TASK INSTRUCTIONS: Those lines of the data that hold the word "arrow" are to be copied out.

GIVEN DATA:
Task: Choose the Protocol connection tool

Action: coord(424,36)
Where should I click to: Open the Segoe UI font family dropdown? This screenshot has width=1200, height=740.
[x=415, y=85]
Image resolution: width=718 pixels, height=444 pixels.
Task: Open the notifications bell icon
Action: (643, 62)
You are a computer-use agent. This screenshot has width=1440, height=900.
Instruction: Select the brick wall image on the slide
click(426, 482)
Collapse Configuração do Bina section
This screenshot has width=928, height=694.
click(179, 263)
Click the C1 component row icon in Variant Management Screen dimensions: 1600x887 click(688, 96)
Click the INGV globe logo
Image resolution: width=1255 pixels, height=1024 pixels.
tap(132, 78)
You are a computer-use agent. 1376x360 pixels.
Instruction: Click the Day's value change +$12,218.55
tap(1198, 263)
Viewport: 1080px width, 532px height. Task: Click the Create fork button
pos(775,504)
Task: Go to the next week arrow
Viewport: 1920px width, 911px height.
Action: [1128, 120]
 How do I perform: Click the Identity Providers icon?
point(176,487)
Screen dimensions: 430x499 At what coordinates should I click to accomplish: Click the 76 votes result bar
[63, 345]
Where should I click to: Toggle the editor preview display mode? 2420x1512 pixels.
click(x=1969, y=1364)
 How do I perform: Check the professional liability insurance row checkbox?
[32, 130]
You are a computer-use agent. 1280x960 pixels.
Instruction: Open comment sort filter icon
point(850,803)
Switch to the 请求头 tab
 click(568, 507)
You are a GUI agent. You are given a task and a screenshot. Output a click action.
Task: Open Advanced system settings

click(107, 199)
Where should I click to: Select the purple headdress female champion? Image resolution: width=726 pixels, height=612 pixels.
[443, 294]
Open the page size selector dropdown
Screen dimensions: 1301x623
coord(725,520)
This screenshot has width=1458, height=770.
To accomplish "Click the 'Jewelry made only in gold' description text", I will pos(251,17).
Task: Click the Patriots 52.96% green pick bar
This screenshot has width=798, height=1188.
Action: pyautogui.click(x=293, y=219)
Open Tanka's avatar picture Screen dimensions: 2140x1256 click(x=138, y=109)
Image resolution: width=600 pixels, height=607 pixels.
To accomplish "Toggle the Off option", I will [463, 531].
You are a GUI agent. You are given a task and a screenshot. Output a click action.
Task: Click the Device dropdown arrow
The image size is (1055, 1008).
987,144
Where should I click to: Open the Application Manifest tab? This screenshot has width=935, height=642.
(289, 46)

WRITTEN RESPONSE:
Task: Go to the next week arrow
Task: Click the Device dropdown arrow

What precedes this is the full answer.